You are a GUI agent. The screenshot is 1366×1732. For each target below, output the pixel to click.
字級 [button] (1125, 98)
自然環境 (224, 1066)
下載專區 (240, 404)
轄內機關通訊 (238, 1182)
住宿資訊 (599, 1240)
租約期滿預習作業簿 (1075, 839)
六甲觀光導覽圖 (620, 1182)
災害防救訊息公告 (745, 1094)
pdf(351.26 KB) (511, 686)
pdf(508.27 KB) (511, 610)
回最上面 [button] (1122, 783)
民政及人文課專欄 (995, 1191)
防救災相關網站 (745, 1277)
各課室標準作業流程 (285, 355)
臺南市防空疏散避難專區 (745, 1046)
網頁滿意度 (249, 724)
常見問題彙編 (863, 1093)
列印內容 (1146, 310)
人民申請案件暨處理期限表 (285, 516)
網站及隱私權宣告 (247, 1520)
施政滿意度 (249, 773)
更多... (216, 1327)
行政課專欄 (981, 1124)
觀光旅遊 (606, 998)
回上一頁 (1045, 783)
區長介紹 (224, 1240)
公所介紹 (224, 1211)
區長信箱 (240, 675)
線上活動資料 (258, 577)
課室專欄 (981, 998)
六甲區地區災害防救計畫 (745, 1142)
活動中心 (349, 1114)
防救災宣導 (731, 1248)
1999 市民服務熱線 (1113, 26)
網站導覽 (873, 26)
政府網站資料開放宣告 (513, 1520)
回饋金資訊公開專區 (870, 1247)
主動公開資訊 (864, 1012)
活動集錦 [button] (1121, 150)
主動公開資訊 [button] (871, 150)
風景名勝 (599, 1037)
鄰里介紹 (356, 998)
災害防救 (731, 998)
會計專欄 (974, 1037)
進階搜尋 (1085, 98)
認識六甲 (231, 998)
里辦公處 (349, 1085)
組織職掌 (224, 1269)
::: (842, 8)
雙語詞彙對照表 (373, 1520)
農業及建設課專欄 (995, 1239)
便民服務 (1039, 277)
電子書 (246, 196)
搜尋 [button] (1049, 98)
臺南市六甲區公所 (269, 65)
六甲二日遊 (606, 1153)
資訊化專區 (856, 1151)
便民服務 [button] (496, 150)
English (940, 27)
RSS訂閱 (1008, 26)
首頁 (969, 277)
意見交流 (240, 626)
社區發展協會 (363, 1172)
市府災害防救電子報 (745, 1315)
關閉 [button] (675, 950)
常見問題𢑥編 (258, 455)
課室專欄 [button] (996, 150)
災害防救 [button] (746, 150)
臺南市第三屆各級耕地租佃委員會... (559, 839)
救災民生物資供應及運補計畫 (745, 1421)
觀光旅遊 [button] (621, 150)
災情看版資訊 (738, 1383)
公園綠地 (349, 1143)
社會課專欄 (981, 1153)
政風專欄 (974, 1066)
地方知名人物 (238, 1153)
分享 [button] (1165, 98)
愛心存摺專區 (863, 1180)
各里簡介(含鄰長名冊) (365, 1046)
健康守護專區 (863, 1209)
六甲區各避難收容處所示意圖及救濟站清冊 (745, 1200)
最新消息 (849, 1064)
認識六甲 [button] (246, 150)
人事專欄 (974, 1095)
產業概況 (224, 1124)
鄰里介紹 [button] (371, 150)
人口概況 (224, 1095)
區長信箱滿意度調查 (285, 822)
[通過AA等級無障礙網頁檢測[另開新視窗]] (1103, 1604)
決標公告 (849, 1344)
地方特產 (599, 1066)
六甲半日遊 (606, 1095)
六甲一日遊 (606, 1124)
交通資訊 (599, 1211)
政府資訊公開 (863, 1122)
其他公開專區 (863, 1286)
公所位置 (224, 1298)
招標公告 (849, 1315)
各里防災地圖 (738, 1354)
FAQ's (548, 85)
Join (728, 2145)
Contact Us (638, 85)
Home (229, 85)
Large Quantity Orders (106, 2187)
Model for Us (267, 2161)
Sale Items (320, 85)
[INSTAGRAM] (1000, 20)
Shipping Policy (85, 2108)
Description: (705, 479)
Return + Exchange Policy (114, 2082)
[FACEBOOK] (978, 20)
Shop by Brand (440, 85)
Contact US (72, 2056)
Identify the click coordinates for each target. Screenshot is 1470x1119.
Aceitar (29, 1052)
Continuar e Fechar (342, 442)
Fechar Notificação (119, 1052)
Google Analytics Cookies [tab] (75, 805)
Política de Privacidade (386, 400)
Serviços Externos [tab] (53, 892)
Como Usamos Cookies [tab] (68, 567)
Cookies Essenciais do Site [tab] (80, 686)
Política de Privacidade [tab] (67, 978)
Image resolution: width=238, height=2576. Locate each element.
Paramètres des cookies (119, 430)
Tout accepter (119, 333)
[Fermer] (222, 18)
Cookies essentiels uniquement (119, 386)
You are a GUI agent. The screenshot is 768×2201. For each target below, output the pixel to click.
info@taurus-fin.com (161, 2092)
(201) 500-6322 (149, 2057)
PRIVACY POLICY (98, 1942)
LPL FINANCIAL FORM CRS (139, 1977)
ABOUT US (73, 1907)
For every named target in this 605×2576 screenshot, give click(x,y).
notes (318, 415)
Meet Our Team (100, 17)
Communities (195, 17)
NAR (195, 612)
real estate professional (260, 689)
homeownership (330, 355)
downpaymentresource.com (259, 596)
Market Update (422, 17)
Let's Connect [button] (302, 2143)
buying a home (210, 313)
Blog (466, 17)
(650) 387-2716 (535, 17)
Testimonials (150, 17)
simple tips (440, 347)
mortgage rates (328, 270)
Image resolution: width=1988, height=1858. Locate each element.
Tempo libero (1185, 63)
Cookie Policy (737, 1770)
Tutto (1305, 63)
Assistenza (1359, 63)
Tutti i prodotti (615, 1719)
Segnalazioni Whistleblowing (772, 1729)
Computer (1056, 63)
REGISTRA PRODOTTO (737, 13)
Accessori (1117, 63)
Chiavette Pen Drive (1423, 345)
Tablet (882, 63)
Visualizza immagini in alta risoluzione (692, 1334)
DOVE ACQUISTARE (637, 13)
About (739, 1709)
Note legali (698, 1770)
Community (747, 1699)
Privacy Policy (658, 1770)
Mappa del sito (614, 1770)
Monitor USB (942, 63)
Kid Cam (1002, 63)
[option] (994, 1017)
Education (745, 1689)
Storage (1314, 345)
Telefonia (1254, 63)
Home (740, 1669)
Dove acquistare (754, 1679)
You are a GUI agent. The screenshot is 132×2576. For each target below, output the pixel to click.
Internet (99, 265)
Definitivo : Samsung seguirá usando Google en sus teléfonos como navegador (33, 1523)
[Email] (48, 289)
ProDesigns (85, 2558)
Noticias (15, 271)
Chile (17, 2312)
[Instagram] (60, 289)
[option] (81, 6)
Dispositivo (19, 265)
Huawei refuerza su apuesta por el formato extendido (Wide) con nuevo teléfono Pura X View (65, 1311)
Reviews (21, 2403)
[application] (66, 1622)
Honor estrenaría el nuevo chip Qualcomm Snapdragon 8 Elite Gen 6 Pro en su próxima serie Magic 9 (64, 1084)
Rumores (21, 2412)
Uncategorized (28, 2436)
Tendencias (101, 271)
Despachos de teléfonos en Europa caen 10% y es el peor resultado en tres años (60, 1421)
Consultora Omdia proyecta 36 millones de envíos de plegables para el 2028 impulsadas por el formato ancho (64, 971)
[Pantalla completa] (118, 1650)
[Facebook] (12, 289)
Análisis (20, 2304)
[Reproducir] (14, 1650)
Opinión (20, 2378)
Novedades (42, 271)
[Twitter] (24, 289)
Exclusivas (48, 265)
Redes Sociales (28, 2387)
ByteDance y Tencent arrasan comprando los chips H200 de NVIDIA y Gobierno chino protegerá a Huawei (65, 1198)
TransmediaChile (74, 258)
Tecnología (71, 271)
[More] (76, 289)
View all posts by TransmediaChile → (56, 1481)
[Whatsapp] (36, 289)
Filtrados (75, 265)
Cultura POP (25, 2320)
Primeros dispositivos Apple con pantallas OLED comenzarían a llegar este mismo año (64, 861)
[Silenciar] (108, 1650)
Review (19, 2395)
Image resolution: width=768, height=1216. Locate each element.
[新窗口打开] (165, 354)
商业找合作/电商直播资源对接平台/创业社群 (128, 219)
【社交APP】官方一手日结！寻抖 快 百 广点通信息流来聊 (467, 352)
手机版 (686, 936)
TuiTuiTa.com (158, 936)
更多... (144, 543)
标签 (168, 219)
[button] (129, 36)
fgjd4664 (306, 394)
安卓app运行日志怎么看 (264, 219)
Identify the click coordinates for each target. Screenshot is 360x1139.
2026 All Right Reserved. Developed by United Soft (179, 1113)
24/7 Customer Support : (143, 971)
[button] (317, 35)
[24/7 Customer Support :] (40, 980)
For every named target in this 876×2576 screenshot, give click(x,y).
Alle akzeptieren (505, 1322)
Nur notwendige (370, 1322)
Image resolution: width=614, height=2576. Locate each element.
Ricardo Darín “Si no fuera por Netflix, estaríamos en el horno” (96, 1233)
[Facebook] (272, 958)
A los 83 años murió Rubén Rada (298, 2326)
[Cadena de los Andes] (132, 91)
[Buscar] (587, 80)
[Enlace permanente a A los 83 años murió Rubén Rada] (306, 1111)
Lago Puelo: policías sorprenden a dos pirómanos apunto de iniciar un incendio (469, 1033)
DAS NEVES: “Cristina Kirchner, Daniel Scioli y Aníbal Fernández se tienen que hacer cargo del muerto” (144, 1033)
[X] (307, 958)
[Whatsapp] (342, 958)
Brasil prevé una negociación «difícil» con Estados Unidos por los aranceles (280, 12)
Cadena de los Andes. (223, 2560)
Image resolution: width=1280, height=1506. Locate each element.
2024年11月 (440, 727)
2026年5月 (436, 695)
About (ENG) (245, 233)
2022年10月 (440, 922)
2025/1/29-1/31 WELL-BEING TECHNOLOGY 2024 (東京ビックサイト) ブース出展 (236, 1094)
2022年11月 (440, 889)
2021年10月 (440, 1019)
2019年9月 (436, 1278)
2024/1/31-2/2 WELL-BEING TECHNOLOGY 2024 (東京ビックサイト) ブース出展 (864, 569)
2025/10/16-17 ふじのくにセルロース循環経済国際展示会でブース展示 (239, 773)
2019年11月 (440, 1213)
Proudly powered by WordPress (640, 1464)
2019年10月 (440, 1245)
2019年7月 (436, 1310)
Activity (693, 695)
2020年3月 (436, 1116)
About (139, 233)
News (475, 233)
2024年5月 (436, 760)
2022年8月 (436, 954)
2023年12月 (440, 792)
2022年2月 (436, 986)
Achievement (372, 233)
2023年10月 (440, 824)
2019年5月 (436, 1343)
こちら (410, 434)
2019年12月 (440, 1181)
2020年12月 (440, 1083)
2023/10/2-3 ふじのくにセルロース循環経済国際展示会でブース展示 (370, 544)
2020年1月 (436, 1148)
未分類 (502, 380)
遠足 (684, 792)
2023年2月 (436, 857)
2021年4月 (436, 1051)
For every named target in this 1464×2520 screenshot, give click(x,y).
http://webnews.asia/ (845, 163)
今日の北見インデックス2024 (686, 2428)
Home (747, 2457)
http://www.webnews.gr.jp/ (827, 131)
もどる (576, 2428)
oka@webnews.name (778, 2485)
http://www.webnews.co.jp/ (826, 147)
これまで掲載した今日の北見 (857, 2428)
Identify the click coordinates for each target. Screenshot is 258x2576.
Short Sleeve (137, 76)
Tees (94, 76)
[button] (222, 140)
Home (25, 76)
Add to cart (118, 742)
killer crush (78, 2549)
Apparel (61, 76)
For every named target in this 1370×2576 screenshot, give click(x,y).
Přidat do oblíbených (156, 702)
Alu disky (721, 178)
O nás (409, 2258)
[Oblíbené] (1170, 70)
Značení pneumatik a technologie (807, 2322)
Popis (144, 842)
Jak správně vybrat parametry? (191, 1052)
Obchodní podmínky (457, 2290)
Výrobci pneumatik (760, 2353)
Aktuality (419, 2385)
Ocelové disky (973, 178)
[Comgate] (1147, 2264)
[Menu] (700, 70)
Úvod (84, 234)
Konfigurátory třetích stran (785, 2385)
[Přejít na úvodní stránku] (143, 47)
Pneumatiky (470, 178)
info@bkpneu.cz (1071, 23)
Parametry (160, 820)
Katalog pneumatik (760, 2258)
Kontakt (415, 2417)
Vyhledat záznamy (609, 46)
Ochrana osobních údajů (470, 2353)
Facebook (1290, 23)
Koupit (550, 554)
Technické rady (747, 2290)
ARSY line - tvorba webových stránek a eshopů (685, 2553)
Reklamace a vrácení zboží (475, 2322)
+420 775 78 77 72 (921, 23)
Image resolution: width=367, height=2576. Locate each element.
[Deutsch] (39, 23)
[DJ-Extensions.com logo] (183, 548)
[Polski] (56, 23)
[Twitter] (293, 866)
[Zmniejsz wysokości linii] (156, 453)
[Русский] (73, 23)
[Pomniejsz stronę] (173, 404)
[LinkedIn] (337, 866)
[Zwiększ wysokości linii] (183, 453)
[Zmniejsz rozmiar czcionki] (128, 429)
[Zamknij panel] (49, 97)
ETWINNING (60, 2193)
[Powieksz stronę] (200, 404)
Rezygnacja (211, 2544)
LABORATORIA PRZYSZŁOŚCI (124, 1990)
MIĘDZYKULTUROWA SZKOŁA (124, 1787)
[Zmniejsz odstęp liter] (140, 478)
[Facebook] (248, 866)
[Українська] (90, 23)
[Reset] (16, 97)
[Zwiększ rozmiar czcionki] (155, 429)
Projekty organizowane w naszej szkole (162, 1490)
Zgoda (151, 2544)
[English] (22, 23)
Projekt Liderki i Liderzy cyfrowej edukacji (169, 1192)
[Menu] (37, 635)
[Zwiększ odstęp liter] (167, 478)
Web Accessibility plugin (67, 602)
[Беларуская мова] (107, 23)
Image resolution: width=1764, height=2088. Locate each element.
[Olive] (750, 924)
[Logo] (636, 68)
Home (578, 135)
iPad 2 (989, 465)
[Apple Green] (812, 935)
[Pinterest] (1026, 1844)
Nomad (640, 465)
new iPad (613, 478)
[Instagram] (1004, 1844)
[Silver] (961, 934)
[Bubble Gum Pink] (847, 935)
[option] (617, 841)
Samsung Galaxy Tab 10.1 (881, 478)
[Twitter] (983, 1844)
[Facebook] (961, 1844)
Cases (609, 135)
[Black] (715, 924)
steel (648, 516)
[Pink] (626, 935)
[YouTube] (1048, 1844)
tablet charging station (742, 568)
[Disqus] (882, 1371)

####################

PROMPT
What is needed is an exact copy of the entries from their first line down to the line with "Large Quantity Orders (106, 2187)", that line included, and nothing beyond it.

TASK RESULT
You are a GUI agent. The screenshot is 1366×1732. For each target below, output the pixel to click.
字級 [button] (1125, 98)
自然環境 (224, 1066)
下載專區 (240, 404)
轄內機關通訊 (238, 1182)
住宿資訊 (599, 1240)
租約期滿預習作業簿 (1075, 839)
六甲觀光導覽圖 (620, 1182)
災害防救訊息公告 (745, 1094)
pdf(351.26 KB) (511, 686)
pdf(508.27 KB) (511, 610)
回最上面 [button] (1122, 783)
民政及人文課專欄 (995, 1191)
防救災相關網站 (745, 1277)
各課室標準作業流程 (285, 355)
臺南市防空疏散避難專區 (745, 1046)
網頁滿意度 (249, 724)
常見問題彙編 (863, 1093)
列印內容 (1146, 310)
人民申請案件暨處理期限表 (285, 516)
網站及隱私權宣告 (247, 1520)
施政滿意度 (249, 773)
更多... (216, 1327)
行政課專欄 (981, 1124)
觀光旅遊 (606, 998)
回上一頁 (1045, 783)
區長介紹 (224, 1240)
公所介紹 (224, 1211)
區長信箱 (240, 675)
線上活動資料 (258, 577)
課室專欄 (981, 998)
六甲區地區災害防救計畫 (745, 1142)
活動中心 (349, 1114)
防救災宣導 (731, 1248)
1999 市民服務熱線 (1113, 26)
網站導覽 (873, 26)
政府網站資料開放宣告 (513, 1520)
回饋金資訊公開專區 (870, 1247)
主動公開資訊 (864, 1012)
活動集錦 [button] (1121, 150)
主動公開資訊 [button] (871, 150)
風景名勝 (599, 1037)
鄰里介紹 (356, 998)
災害防救 (731, 998)
會計專欄 (974, 1037)
進階搜尋 (1085, 98)
認識六甲 (231, 998)
里辦公處 (349, 1085)
組織職掌 (224, 1269)
::: (842, 8)
雙語詞彙對照表 (373, 1520)
農業及建設課專欄 (995, 1239)
便民服務 (1039, 277)
電子書 (246, 196)
搜尋 [button] (1049, 98)
臺南市六甲區公所 (269, 65)
六甲二日遊 (606, 1153)
資訊化專區 (856, 1151)
便民服務 [button] (496, 150)
English (940, 27)
RSS訂閱 (1008, 26)
首頁 (969, 277)
意見交流 (240, 626)
社區發展協會 (363, 1172)
市府災害防救電子報 (745, 1315)
關閉 [button] (675, 950)
常見問題𢑥編 (258, 455)
課室專欄 [button] (996, 150)
災害防救 [button] (746, 150)
臺南市第三屆各級耕地租佃委員會... (559, 839)
救災民生物資供應及運補計畫 (745, 1421)
觀光旅遊 [button] (621, 150)
災情看版資訊 (738, 1383)
公園綠地 (349, 1143)
社會課專欄 (981, 1153)
政風專欄 (974, 1066)
地方知名人物 (238, 1153)
分享 [button] (1165, 98)
愛心存摺專區 (863, 1180)
各里簡介(含鄰長名冊) (365, 1046)
健康守護專區 (863, 1209)
六甲區各避難收容處所示意圖及救濟站清冊 (745, 1200)
最新消息 (849, 1064)
認識六甲 [button] (246, 150)
人事專欄 (974, 1095)
產業概況 (224, 1124)
鄰里介紹 [button] (371, 150)
人口概況 (224, 1095)
區長信箱滿意度調查 (285, 822)
[通過AA等級無障礙網頁檢測[另開新視窗]] (1103, 1604)
決標公告 (849, 1344)
地方特產 (599, 1066)
六甲半日遊 (606, 1095)
六甲一日遊 (606, 1124)
交通資訊 (599, 1211)
政府資訊公開 (863, 1122)
其他公開專區 (863, 1286)
公所位置 (224, 1298)
招標公告 (849, 1315)
各里防災地圖 (738, 1354)
FAQ's (548, 85)
Join (728, 2145)
Contact Us (638, 85)
Home (229, 85)
Large Quantity Orders (106, 2187)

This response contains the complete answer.